The problem is the youth of America are getting brainwashed in public schools to be with evil terrorists instead of moral good people and Israel, people that are with evil terrorists are getting brainwashed by Qatar oil money that is using propaganda and lies like the Nazis( may their name be erased) did around 80 years ago the most popular book in Muslim Arab countries is " Mein Kenif" ( my struggle or my fight) by Adolf Hitler ( my his name be erased) and the useful idiots that are with the evil terrorists that are not Muslim will have a rude awakening that the Muslims want the whole world to be under Sharia Law ( Muslim Laws) so they better wake up for it is to late, some smart people Jews and non Jews see the truth
Robert Aumann, an Israeli professor (and receiver of the Nobel prize in the Science of Economics) was sitting shiva for his adult son, a husband and father, a brave soldier in the IDF.
Rabbi Gustman, his Rabbi and teacher, came to comfort him. He asked him if he could sit next to him on the floor to mourn for his own child murdered by the Nazis decades before at age 6.
"My child died because he was a Jew and therefore he is very holy 'upstairs' But your child died saving the Jewish people My son is now welcoming your son "upstairs'. Q I never sat shiva for my child. I was on the run from the Nazis. Could I sit with you?"
Professor Auman said, "Rebbe, nichamtani." (My Rabbi, my teacher, you have comforted me.)

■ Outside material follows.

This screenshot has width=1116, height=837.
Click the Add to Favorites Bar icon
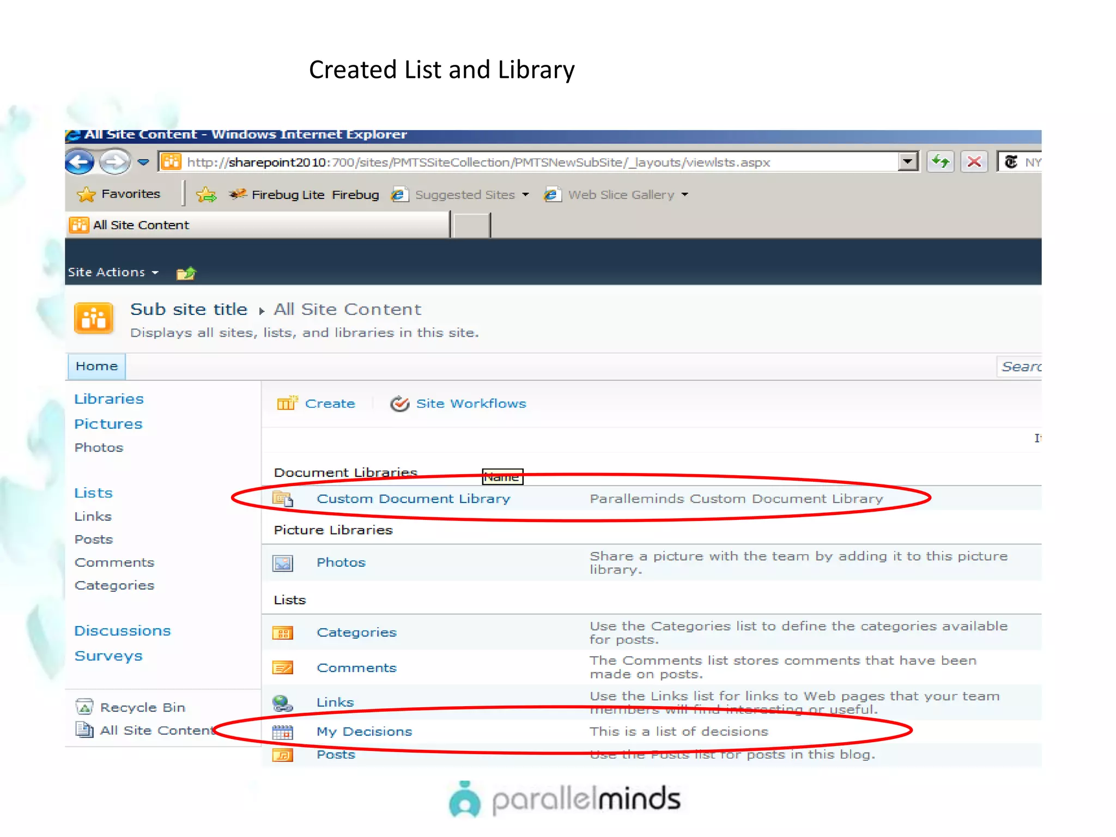(206, 195)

How sad to hear such a story
I appreciate the article. Yet, not for the first time, I want to state the case for abandoning the term "antisemitism". To my mind it is an anemic terminology of an academic bent. Let us be direct and call this phenomenon by its substance - Jew hatred, and call out antisemites for what they are - Jew haters.
Stop and consider: what resonates more, "antisemitism" or "Jew hatred"? To me the answer is clear. To anyone who may read this, I urge you to contemplate the powerful effect of replacing the word antisemitism in any conversation that refers to antisemitism, and employing instead the term Jew hatred. That term is not an exaggeration, it is to the point, and it leaves an indelible impression.
Beautifully constructed, and full of wisdom
It is such a comfort to read the wise words of these philosemites ( yes people who like Jews, we don’t hear the word often enough!).
At a time when there has never been so much outspoken vilification against our people, simply because we want to keep our homeland safe.
Thank you.
My dad's side were Catholics and mom's side Reformed. I went to my aunt's Church Sunday school and church services 1959-62. No one on either side had hatred towards Jews.
Do include the quote from Valery Grossmaan's "Life and Fate" novel of the Russian experience of WW II. Somewhere in the middle is the following exchange between characters - much quoted by Douglas Murray and others - "Tell me what you accuse the Jews of and I shall tell you what you are guilty of." This iis the psychology of displacement or exculpation otherwise judging others by oneself. Arabs and others know what they would do in circumstances "x" so accuse the Jews of it regardess of why they see the Jews as enemies.